Qwen3-Next-80B-A3B-Instruct is the flagship release in the Qwen3-Next series, designed as a next-generation foundation model for ultra-long context and efficient reasoning. With 80B total parameters and 3B activated at a time, it leverages hybrid attention (Gated DeltaNet + Gated Attention) and a high-sparsity Mixture-of-Experts architecture to achieve exceptional efficiency. The model natively supports a context length of 262K tokens and can be extended up to 1 million tokens using RoPE scaling (YaRN), making it highly capable for processing large documents and extended conversations. Multi-Token Prediction (MTP) boosts both training and inference, while stability optimizations such as weight-decayed and zero-centered layernorm ensure robustness.
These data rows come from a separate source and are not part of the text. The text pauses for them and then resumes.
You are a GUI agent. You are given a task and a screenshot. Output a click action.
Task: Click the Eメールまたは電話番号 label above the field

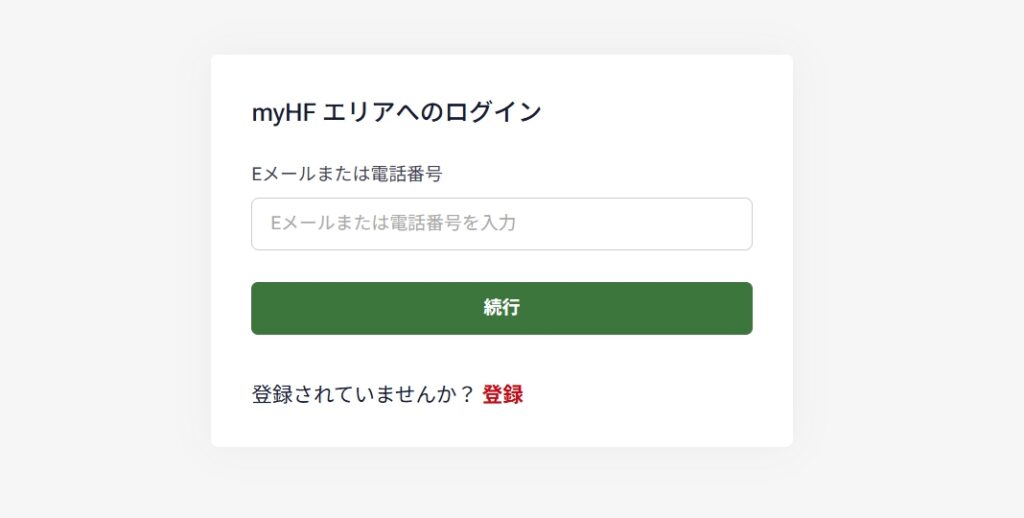click(346, 174)
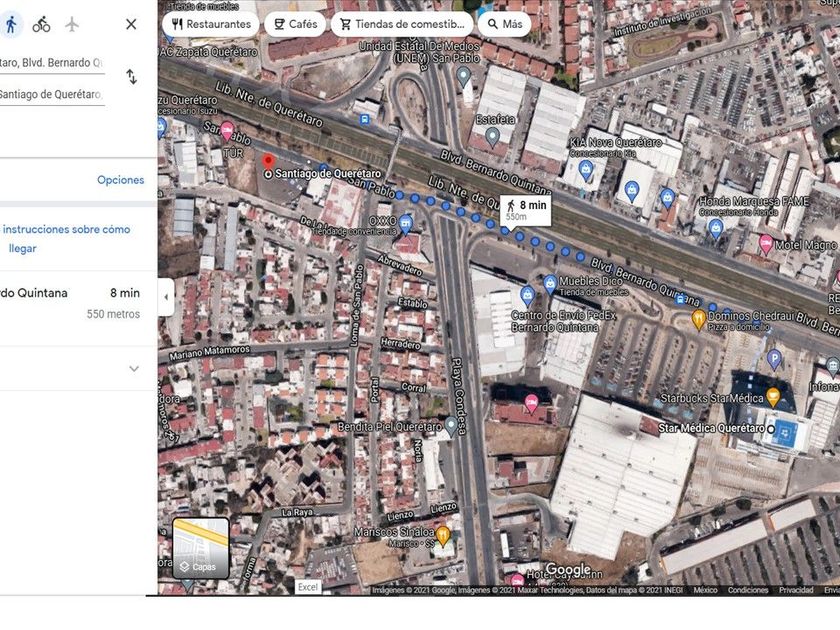Open route Opciones link
840x630 pixels.
click(x=120, y=180)
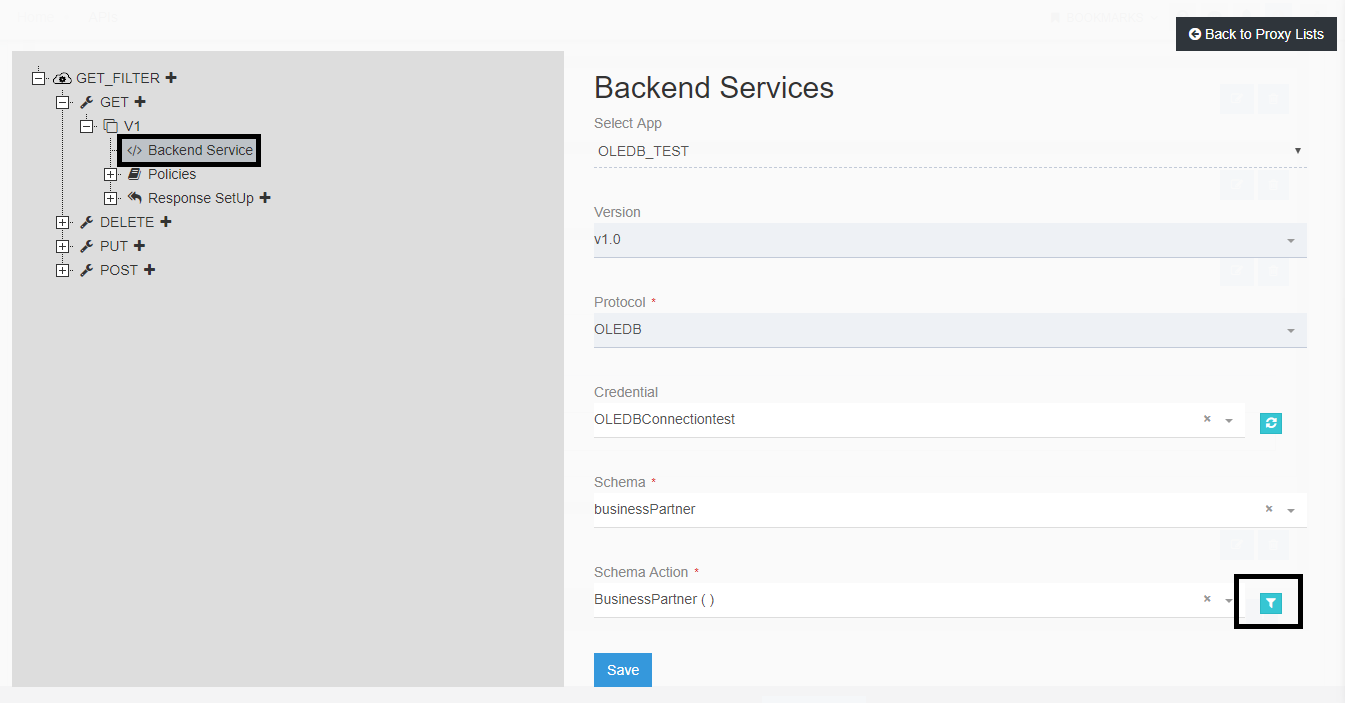Clear the Credential field selection

1207,419
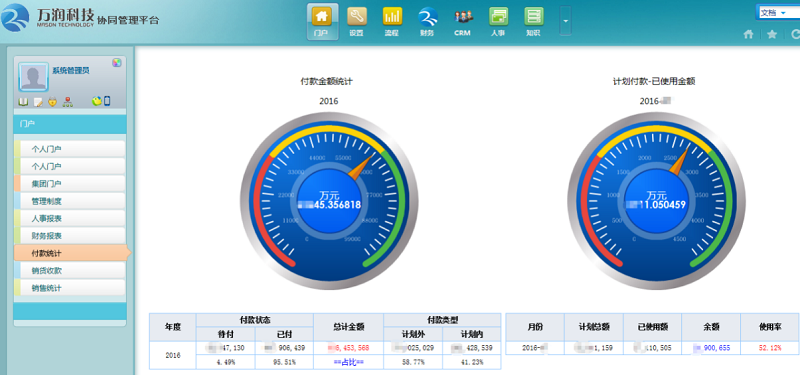Select the 人事 module icon
This screenshot has width=800, height=375.
pyautogui.click(x=498, y=21)
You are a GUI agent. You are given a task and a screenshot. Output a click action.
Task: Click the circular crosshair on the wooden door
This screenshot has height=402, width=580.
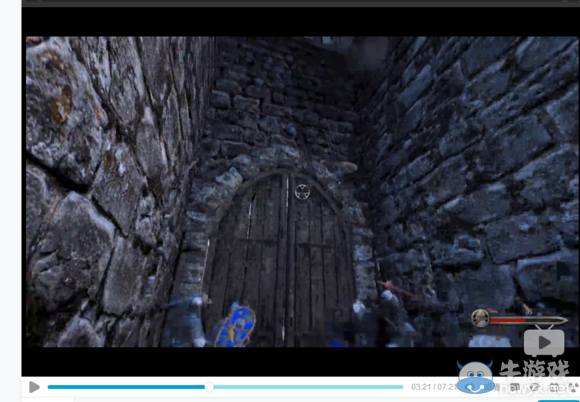point(302,192)
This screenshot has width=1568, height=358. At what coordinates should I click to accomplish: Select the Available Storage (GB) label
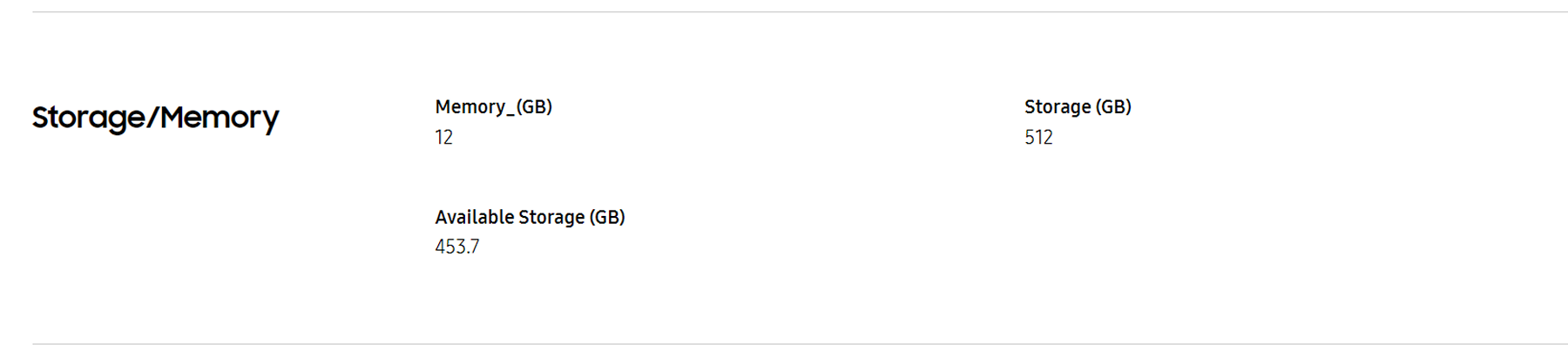click(x=531, y=217)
Benchmarks show it performs comparably to larger models like Qwen3-235B on reasoning, coding, multilingual, and alignment tasks while requiring only a fraction of the training cost.
Features
- 80B parameter instruct model with 3B active parameters for efficiency
- Hybrid attention (Gated DeltaNet + Gated Attention) for ultra-long context handling
- High-sparsity Mixture-of-Experts with 512 experts and 10 activated per layer
- Supports 262K tokens natively and up to 1M tokens with RoPE scaling (YaRN)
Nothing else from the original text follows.